───── Material shown ─────

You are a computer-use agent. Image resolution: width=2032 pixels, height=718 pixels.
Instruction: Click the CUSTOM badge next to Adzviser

─────
───── Material shown ─────

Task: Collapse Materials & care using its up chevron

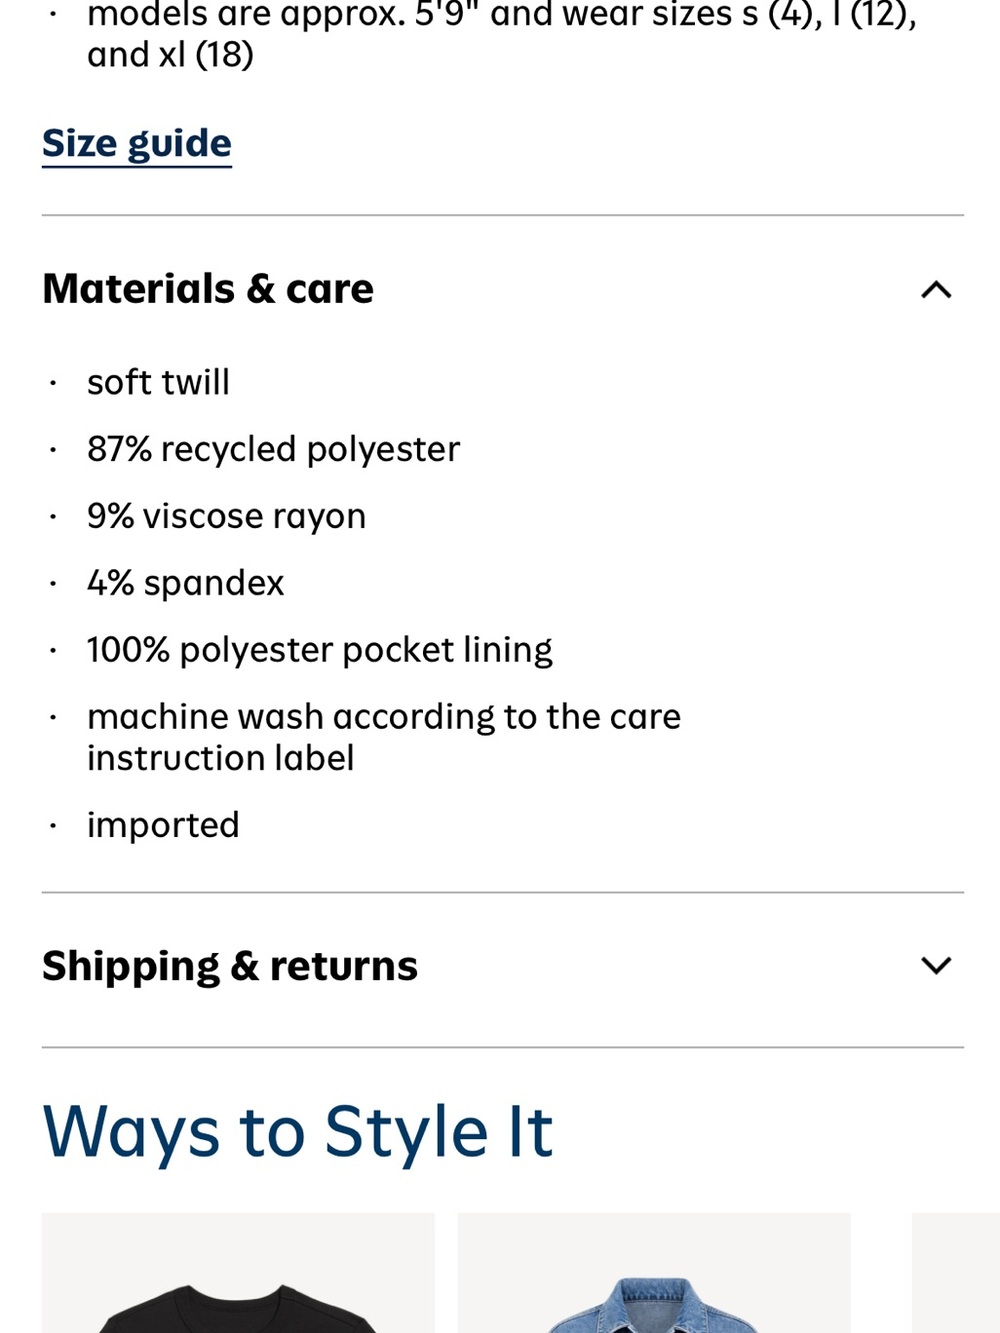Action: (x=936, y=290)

─────
───── Material shown ─────

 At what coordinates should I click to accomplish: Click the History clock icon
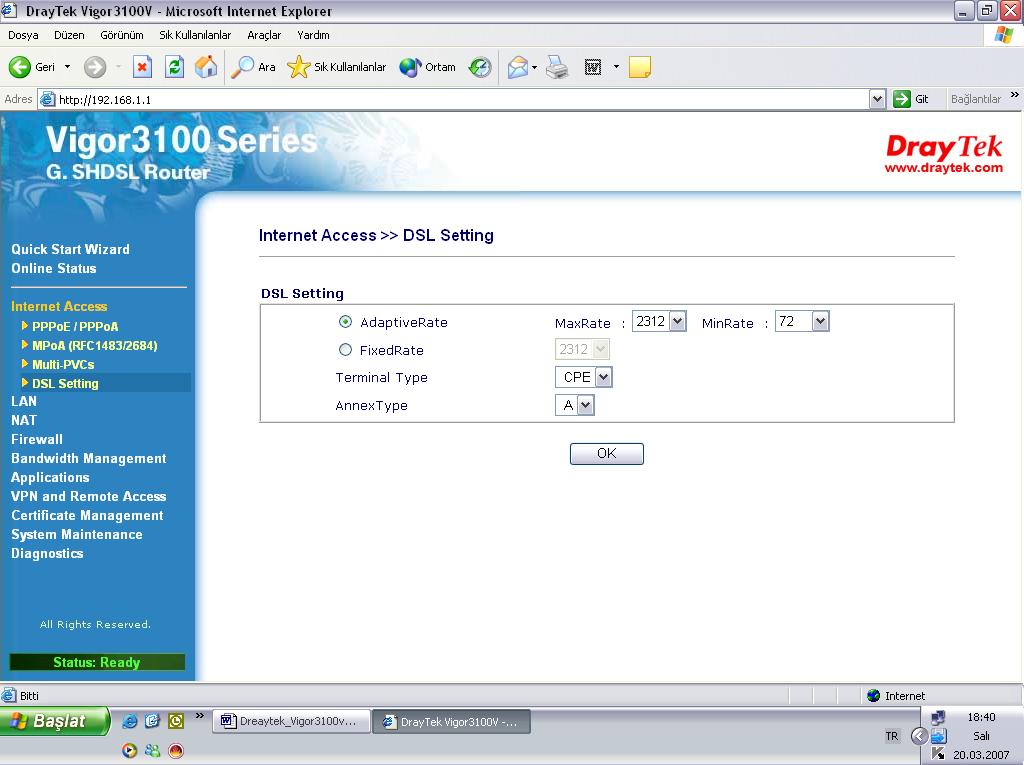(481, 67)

─────

Action item: Everything above from the line containing "You are a computer-use" down to the line containing "Instruction: Click the" is to be transcribed exactly, with both of those lines included and nothing else added.

Problem solution:
You are a computer-use agent. Image resolution: width=2032 pixels, height=718 pixels.
Instruction: Click the CUSTOM badge next to Adzviser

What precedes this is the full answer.